As we work on maximizing garden produce, we need to stretch our preservation skills to include small batches. Fruit sauces, butters, and syrups are all easy and tasty ways to put up small bits of produce before any spoilage occurs. It might seem intimidating at first, but with a little confidence and some practice, small batch fruit preserving can quickly add up to a stocked pantry.

Making Fruit Sauces

Applesauce is probably the most common of all fruit sauces. However, almost any fruit can be made into a sauce or combined with other fruits into sauce. Pear sauce is especially yummy, as is apple-pear sauce. Apple combines well with most berries and even rhubarb.

To make a fruit sauce, simply core and chop fruit (peeling is optional) and place in a pot with an inch or two of water at the bottom.

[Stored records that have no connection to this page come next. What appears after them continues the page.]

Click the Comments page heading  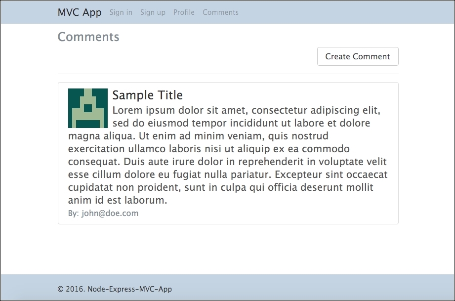coord(88,37)
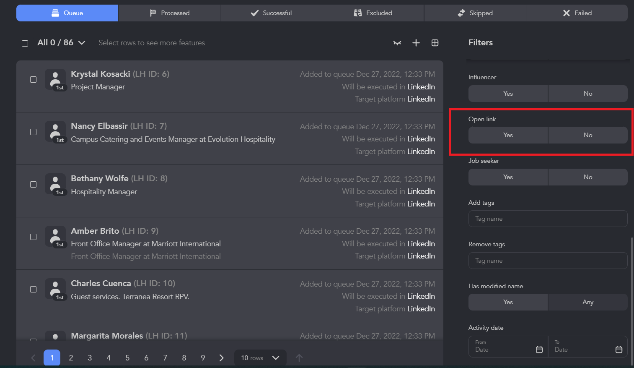The height and width of the screenshot is (368, 634).
Task: Check the box for Nancy Elbassir
Action: [34, 132]
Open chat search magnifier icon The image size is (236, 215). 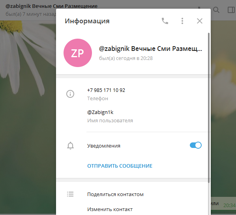216,10
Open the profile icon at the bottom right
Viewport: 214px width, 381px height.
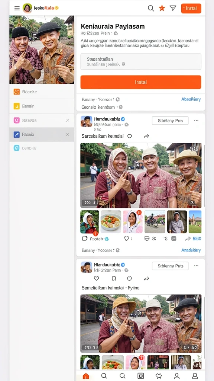195,376
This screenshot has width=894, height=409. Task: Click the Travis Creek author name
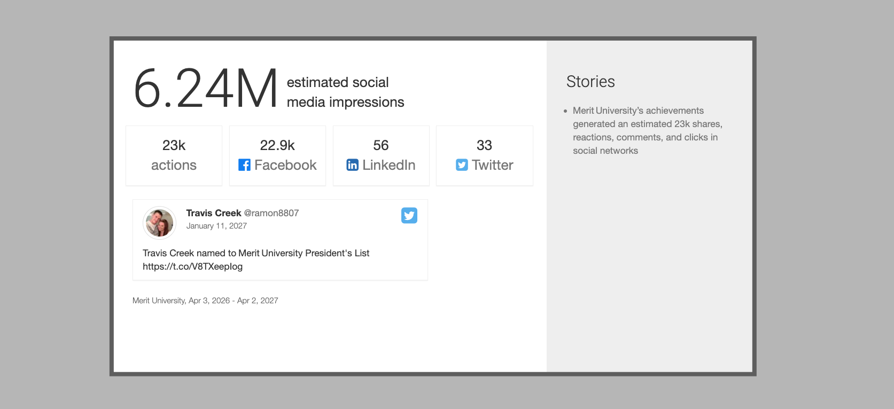pyautogui.click(x=214, y=213)
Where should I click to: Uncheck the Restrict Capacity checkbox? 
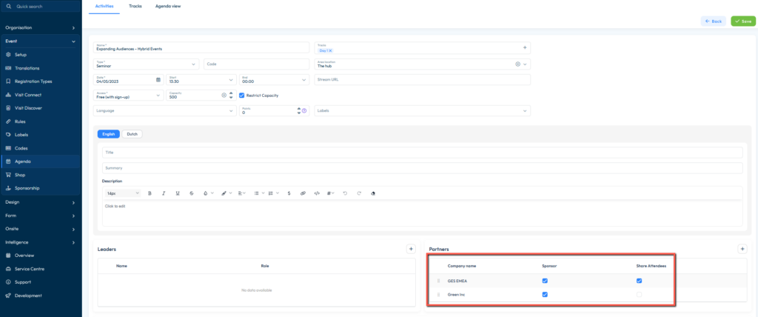tap(242, 96)
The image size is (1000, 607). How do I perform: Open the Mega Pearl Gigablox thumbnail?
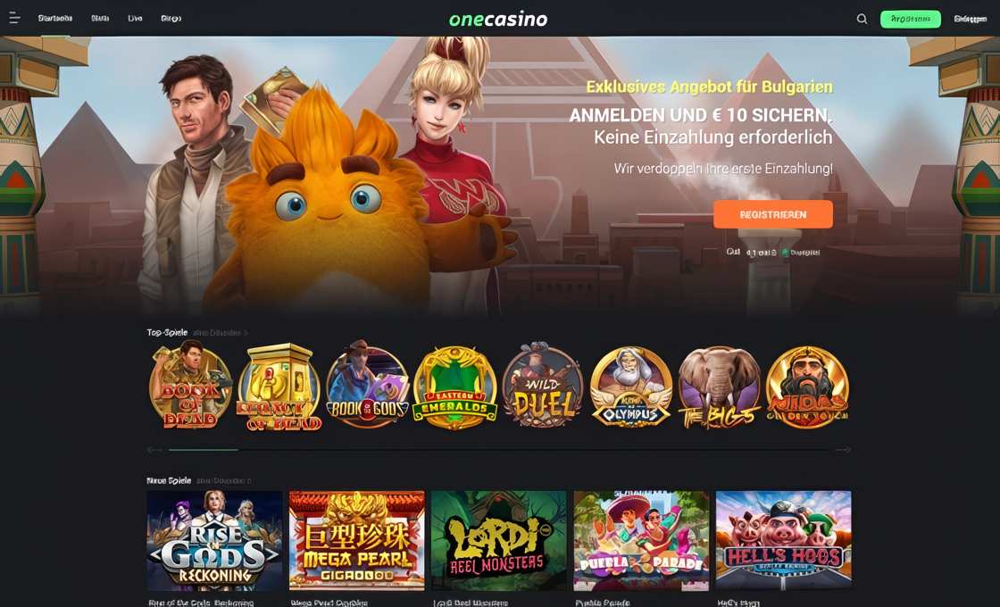356,540
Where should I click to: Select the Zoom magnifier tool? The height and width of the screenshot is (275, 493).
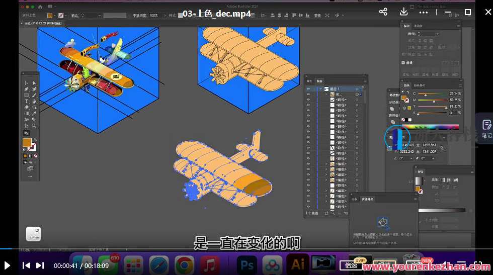[34, 126]
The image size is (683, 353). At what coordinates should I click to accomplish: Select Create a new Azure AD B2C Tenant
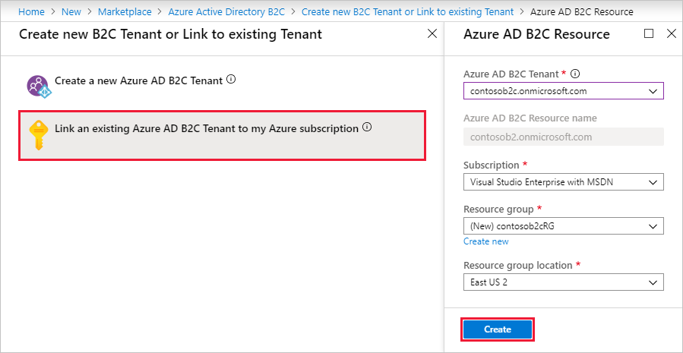138,80
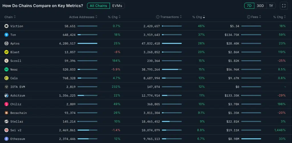The image size is (292, 143).
Task: Open the Ethereum chain row link
Action: [x=17, y=139]
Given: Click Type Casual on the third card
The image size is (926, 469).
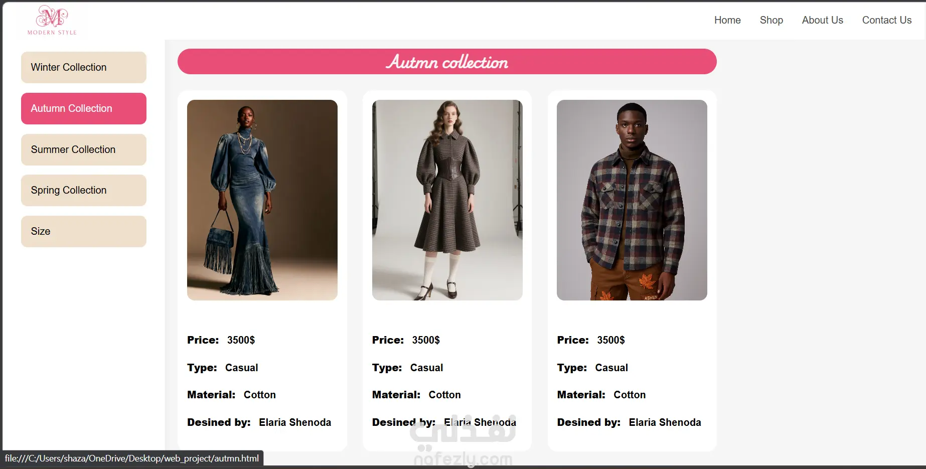Looking at the screenshot, I should (x=592, y=368).
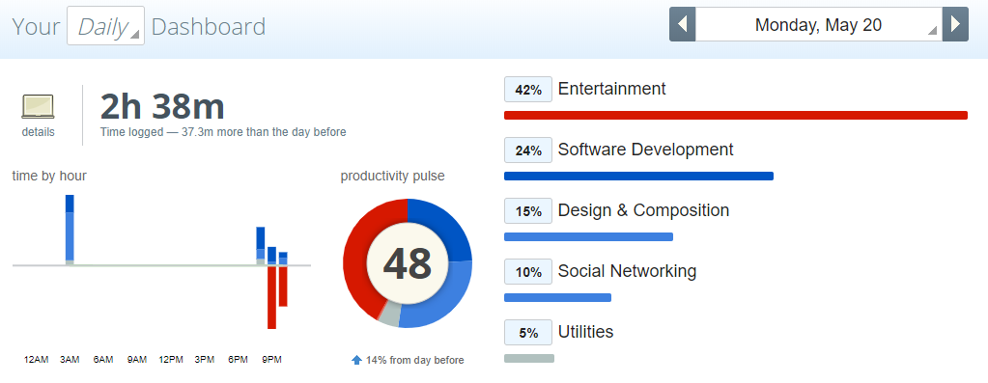
Task: Open the Utilities category
Action: [585, 332]
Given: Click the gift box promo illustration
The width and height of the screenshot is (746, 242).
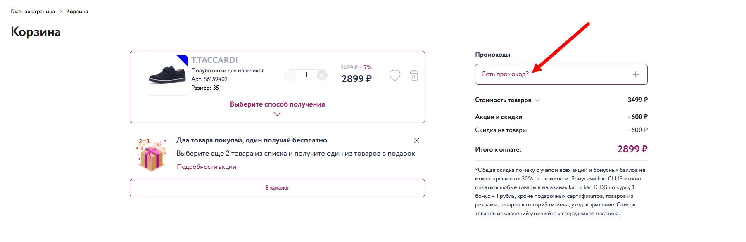Looking at the screenshot, I should pos(151,155).
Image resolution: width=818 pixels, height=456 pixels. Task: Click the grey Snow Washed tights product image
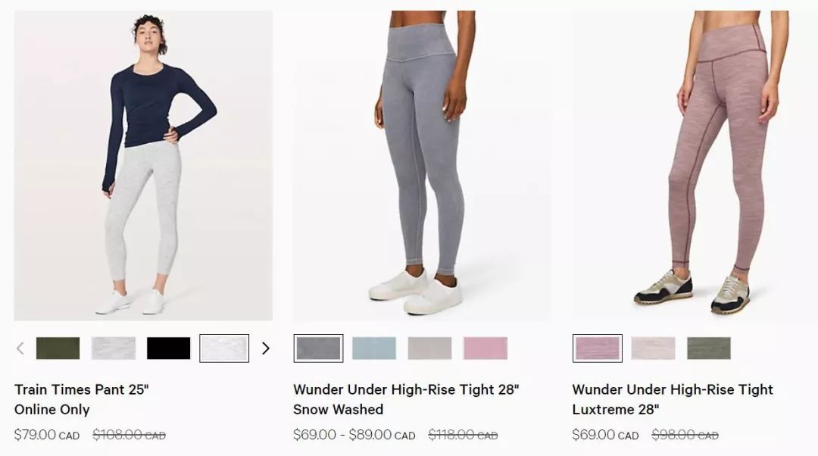click(x=422, y=165)
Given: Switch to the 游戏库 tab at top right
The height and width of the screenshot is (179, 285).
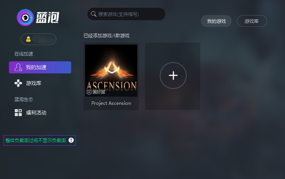Looking at the screenshot, I should 252,21.
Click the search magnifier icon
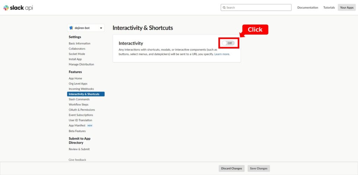Image resolution: width=358 pixels, height=175 pixels. 224,8
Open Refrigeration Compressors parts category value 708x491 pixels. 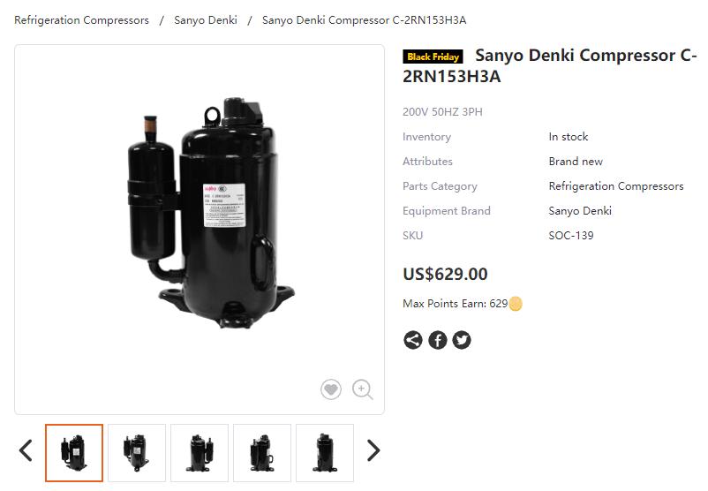click(x=616, y=186)
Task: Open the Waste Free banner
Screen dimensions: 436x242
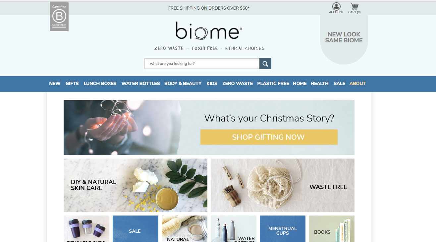Action: (283, 185)
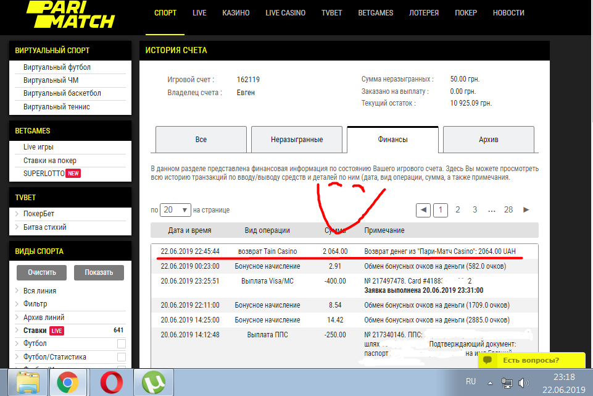
Task: Switch to the Архив tab
Action: pos(488,140)
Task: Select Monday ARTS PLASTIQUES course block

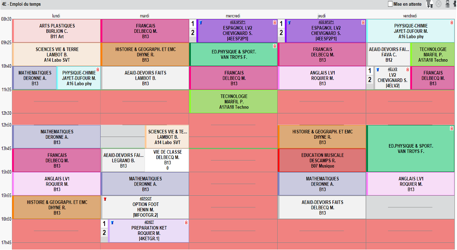Action: coord(57,31)
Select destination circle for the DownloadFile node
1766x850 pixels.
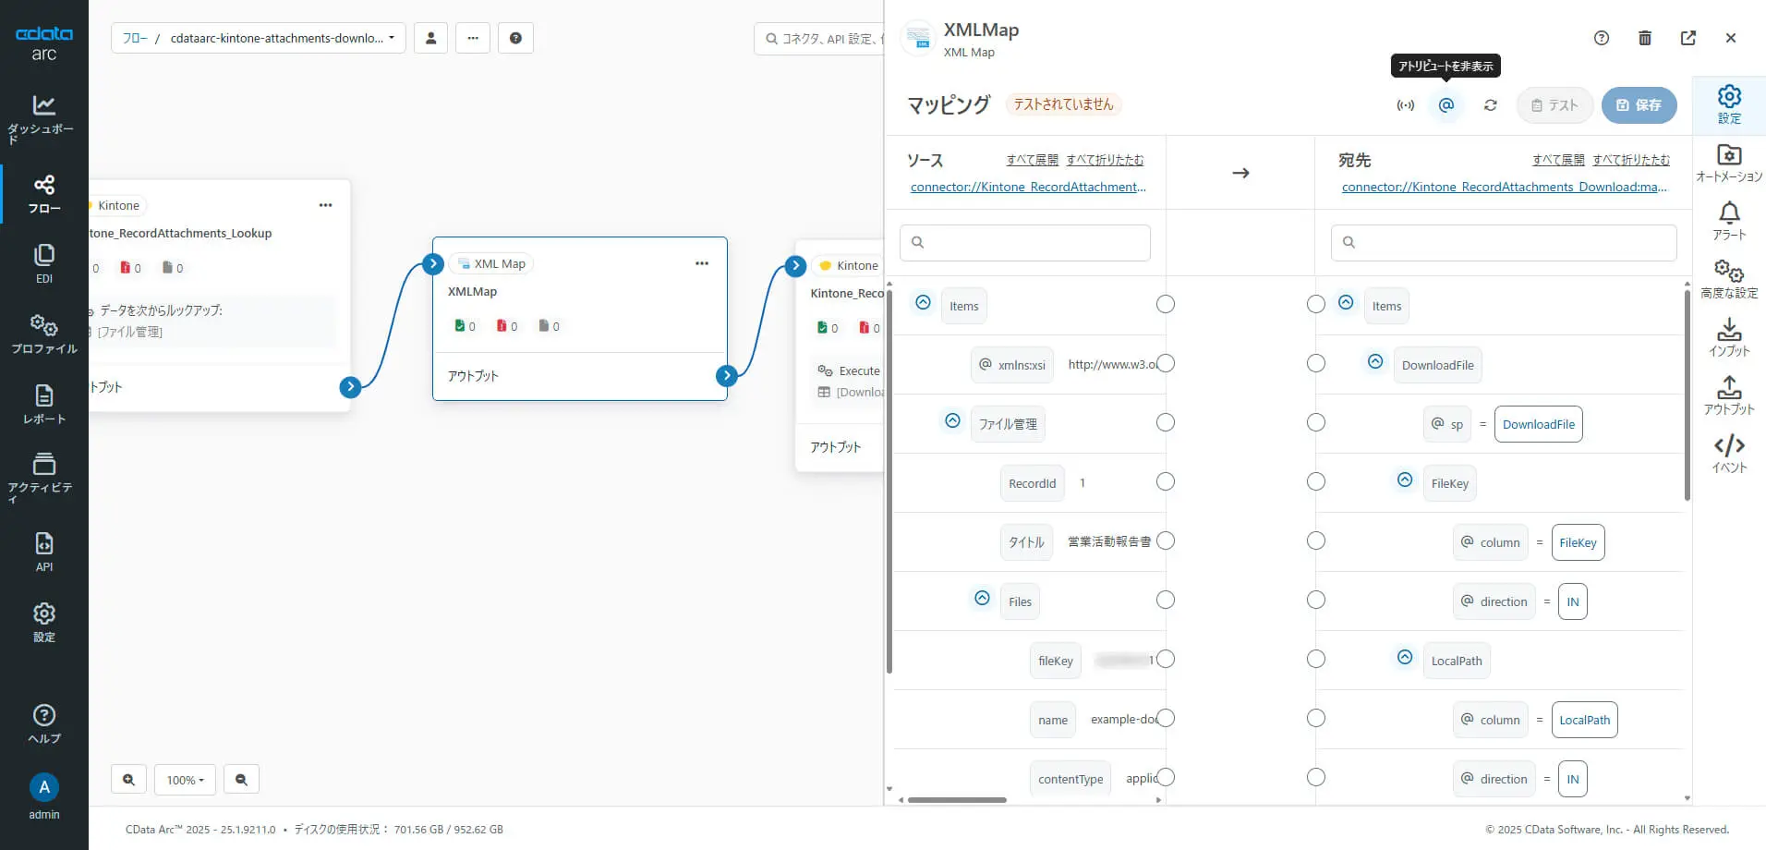[x=1316, y=363]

Bring to a simmer over low heat and cook until the fruit is soft. Remove from heat and either mash with a potato masher for a chunky sauce, or run through a food mill or blender for a smooth sauce. Bring this sauce to a boil one more time (adding sugar and spices if desired) before putting into jars and processing in a water bath.

When canning mixtures, can to the fruit that takes the longest amount of time to process. If you make apple-cherry sauce for instance in quart jars; apples need 20 minutes but cherries need 25 minutes. Process for the longer time, 25 minutes to keep everything safe.

Making Fruit Butters

Fruit butters are basically fruit sauces that have been cooked down even more into a thick, butter-like substance. These are a bit easier and less fussy than jams and jellies. They tend to be sweetened and spiced often, but this is a personal preference. When making a fruit butter, start just like making a fruit sauce by cooking the fruit until soft. Remove from heat and puree into a think sauce. To this sauce add spices and sugar as desired: peach-honey-vanilla is quite nice as is pear anise.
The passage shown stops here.